> **Exercise**: List each line of the data in which the string "November" appears.

[[ Records provided open ]]

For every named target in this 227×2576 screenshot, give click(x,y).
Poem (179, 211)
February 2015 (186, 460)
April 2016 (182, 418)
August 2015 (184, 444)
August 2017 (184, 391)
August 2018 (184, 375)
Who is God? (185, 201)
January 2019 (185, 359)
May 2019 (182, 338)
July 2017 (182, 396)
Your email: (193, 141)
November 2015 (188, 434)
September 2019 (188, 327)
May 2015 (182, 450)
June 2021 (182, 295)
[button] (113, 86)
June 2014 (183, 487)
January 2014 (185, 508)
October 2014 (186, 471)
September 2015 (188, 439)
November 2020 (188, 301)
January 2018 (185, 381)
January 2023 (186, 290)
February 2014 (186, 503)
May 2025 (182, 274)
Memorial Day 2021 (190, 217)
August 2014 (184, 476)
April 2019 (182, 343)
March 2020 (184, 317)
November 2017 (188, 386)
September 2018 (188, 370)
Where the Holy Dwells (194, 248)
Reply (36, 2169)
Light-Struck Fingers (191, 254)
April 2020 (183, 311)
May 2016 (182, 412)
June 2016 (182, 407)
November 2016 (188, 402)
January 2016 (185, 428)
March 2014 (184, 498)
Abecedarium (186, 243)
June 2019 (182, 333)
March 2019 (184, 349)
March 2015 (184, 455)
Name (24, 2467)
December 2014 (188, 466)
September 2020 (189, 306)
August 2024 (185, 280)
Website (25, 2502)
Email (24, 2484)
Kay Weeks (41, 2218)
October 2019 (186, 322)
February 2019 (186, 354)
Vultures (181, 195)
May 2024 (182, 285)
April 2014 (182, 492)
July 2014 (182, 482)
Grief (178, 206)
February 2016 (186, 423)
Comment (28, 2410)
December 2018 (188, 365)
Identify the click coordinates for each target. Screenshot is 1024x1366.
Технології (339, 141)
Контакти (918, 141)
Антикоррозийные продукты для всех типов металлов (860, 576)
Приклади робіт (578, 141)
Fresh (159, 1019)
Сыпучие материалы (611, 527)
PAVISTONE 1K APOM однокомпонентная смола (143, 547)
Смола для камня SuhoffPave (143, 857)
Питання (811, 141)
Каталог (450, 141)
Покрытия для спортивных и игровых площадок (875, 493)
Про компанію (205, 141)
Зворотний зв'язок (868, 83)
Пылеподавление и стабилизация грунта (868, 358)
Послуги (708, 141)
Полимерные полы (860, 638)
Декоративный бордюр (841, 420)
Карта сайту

[[ Records provided closed ]]

> **Exercise solution**:
November 2015 (188, 434)
November 2020 (188, 301)
November 2017 (188, 386)
November 2016 (188, 402)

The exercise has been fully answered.